To achieve these objectives, the CEA has installed a complete facility to manufacture these ODS steels, just like would be found in a real powder metallurgy plant. Mechano-synthesis by grinding powder in an attritor, consolidation at 1,100°C by 'hot extrusion' or 'isostatic compaction', drilling tubes, and hot and cold conversion: all these processes allow researchers to produce around ten of these cladding assemblies a year. This cladding will need to be 1.5 times more resistant to irradiation by fast neutrons than cladding made of austenitic steel!
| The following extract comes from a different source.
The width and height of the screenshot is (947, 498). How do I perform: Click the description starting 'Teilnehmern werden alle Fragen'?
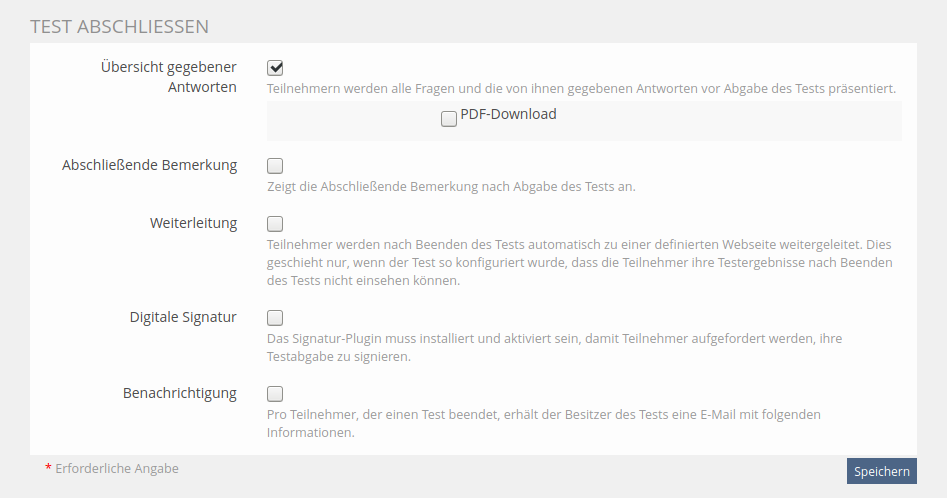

Hot extrusion of ODS steel cladding
Hot extrusion of ODS steel cladding on the CEA/DEN fabrication line at the Saclay centre © P.Stroppa/CEA

Studies on the corrosion of materials in sodium environments
Studies on the corrosion of materials in sodium environments using the CORRONa2 platform belonging to the CEA/DEN at the Saclay centre © P.F. Grosjean/CEA
Since the microstructure of these new materials is very specific2, extremely high-tech analytical tools need to be used to characterise them. For these reasons, the CEA has contributed to the development of the MARS beamline at the Soleil synchrotron facility at Saclay3 which is used for detailed characterisations prior to, but especially after irradiation. This involves checking that the nano-oxides remain stable after time in the reactor and that, even with a strong neutron flux, they can still strengthen the material. The current experiments have been very conclusive. Finally, since these materials cannot be welded using conventional methods4, new assembly techniques using resistance welding or friction welding have been developed by researchers5.
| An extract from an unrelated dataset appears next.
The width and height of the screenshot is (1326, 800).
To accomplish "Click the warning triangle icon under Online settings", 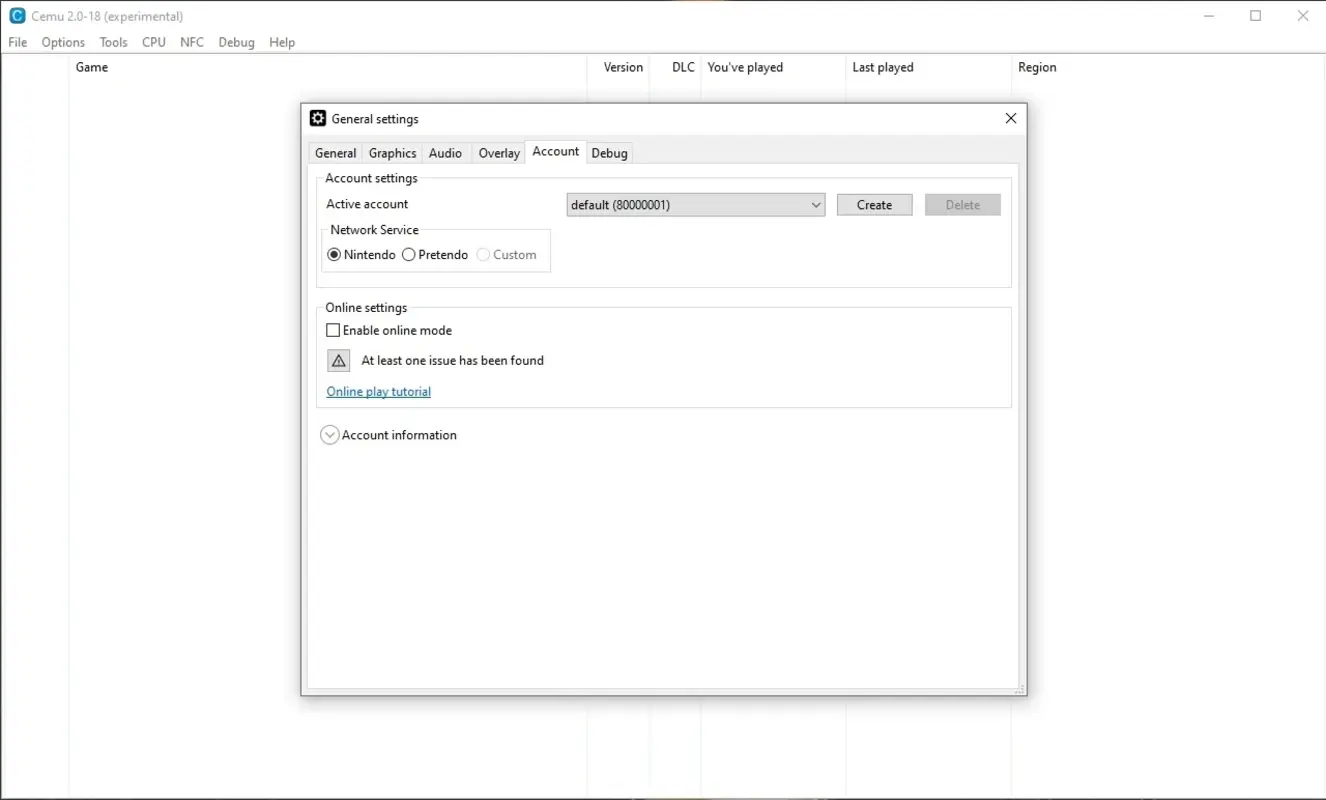I will pos(338,360).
Nuclear materials' corrosion under the microscope

In addition to the stress of irradiation and high temperatures, the materials used in SFRs must also resist corrosion. Undoubtedly, liquid sodium is a much less harsh fluid compared with water which is still used as the coolant in PWRs. “Added to this is the fact that in practice, it still contains impurities, carbon or dissolved oxygen which can, as a result of oxidation and carburation phenomena, damage the surfaces of the core equipment and in the end affect the lifespan of the facility”, explained Fabrice Legendre and Raphael Robin, service manager and laboratory manager respectively at the CEA Nuclear Energy Division. Scientists would like to performance-test the materials so as to quantify the risk and determine which products are created from their corrosion, among others in order to determine the best size for the 'cold traps' designed to filter the liquid sodium in the future reactors. To this end, two R&D platforms were built at Saclay: the “CORRONa” loops, consisting of a series of glove boxes, placed in an inert argon atmosphere and connected to 'pots' containing several litres of liquid sodium heated to 650°C. By exposing samples in this hot fluid for several thousand hours and accurately characterising them with special optical tools, the team can perform all sorts of static, hydrodynamic and tribological experiments. Used in models or to refine them, these results can be used to predict how these alloys will age due to corrosion over a number of decades and establish the correct component size accordingly. A dozen metal grades, involving hundreds of samples, have therefore already been tested. One material, 316 LN steel, has in fact been chosen as a 'reference material' for the tanks and internals of future Generation IV sodium-cooled fast reactors.